Peng Chau- another island hike



Actually, less of a hike and more of a walkabout. While SB was in Thailand watching one of his largest teammates get schooled by a small, Thai boxer, I sojourned to Peng Chau with Cousin Shirley. We met at Central Pier 6 at 9:20 am and boarded for a ferry ride to the tiny island.


It is a really, really small island and without the breathtaking views offered by some of the other places we have visited, but there is a lovely local community to mingle with. Peng Chau is a sleepy island village, where the locals take to the trails and spend lunch in the village center's restaurants and market, or sit in chairs under trees in the late afternoon. Almost every house and shop had a row of chairs along the facade, which was very welcoming and inviting. I admit that I spent a few minutes daydreaming about living in a place where the whole community moves to the porches in the waning part of the day. Certain parts of Ithaca, New York are like that but not every house on every block as in Peng Chau.

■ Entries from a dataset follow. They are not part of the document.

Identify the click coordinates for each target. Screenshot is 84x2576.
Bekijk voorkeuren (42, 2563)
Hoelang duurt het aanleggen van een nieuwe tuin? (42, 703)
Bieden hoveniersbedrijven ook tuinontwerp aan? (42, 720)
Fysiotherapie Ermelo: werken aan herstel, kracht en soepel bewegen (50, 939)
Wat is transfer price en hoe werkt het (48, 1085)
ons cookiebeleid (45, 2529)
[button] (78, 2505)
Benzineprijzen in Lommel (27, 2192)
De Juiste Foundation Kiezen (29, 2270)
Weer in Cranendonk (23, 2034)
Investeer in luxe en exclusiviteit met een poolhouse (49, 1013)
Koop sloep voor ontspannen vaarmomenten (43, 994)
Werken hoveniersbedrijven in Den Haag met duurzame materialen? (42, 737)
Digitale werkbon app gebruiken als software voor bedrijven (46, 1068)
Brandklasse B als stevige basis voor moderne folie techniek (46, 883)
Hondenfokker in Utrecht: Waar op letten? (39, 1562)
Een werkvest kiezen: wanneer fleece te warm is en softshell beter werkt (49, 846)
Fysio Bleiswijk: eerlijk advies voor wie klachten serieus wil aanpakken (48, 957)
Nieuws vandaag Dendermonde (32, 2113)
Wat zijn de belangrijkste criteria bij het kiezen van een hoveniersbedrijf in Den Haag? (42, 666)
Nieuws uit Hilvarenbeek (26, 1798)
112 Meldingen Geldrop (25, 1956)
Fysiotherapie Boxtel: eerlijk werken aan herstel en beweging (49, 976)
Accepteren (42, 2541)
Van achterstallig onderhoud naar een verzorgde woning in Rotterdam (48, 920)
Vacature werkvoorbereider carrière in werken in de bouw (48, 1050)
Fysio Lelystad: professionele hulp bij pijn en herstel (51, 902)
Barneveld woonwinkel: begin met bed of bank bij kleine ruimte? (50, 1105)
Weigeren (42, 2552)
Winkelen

We descended from the hills close to lunch time and perused through the market until we came upon a small restaurant (shop 26). Shoils asked if I was hungry but I wasn't due to the suspiciously bad tasting char sui bo lao bao (pineapple bread with bbq pork stuffing) that I consumed at the ferry pier. I bit into it and noticed a particularly bad taste. I would have asked for a refund but I got the stink eye from the shopkeeper because I was seen frantically spitting out the food into the trash right in front of the shop. Not good for business. But selling spoilt food can't be too good for business either.

Anyway, we went a few more steps and Shoils made another polite comment before I realized that she was subtly telling me that she was ravenously hungry. We hightailed it back to the restaurant and she inquired if it was dim sum (yum cha), which it was. The place served dim sum old school style with carts or carried steamer trays laden with delicious treats. As far as I could count, there were six layers of steamer trays serving very large portions.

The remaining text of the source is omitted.